Support provided by the University of Stirling to those traditionally under-represented in higher education was highlighted to policymakers during an event at the Scottish Parliament on Tuesday 6th February.
The parliamentary reception, organised by Universities Scotland, highlighted the work that Scotland’s 19 higher education institutions are undertaking to drive a step forward in widening access.
Shumela Ahmed graduates from the University in 2017.
The University of Stirling is committed to enabling students from all backgrounds to achieve their full potential, and actively encourages applications from non-traditional groups. Students are selected on both ability and potential, with a range of tailored support packages in place to assist students facing particular challenges during their time at university. The University’s long-standing record of success in driving access to higher education reflects its commitment to be an institution where ability – not background – is valued.
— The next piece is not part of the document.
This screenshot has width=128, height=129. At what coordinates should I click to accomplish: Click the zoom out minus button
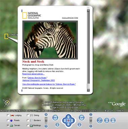(x=46, y=126)
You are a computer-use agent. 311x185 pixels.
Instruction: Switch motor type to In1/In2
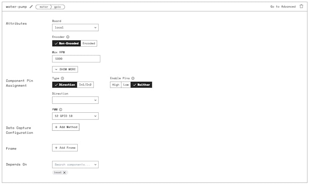pyautogui.click(x=86, y=85)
Working closely with schools and colleges, the University actively helps to raise the aspirations of those less likely to consider continuing into higher education, and supports a range of routes into University. Specific support is also available for students with a background in care, or those whose studies may be disrupted because they care for friends or family members.
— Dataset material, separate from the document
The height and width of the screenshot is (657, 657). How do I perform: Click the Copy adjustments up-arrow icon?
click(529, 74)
Shumela Ahmed is one of the increasing number of Stirling graduates who have returned to education through the University’s Access Programme. Having left school at the age of 14 with no formal qualifications, Shumela initially assumed that was the end of her academic journey.
However, after earning a place on a BBC Scotland Apprenticeship in Glasgow in her early 20s, Shumela was inspired to pursue a degree in journalism. Thanks to the University Access Programme, she was able to gain a place on a degree, and graduated with a BA (Hons) in Journalism and Politics in 2017.
Shumela is now undertaking a teaching qualification, and works to raise awareness of the University’s support for students from non-traditional backgrounds.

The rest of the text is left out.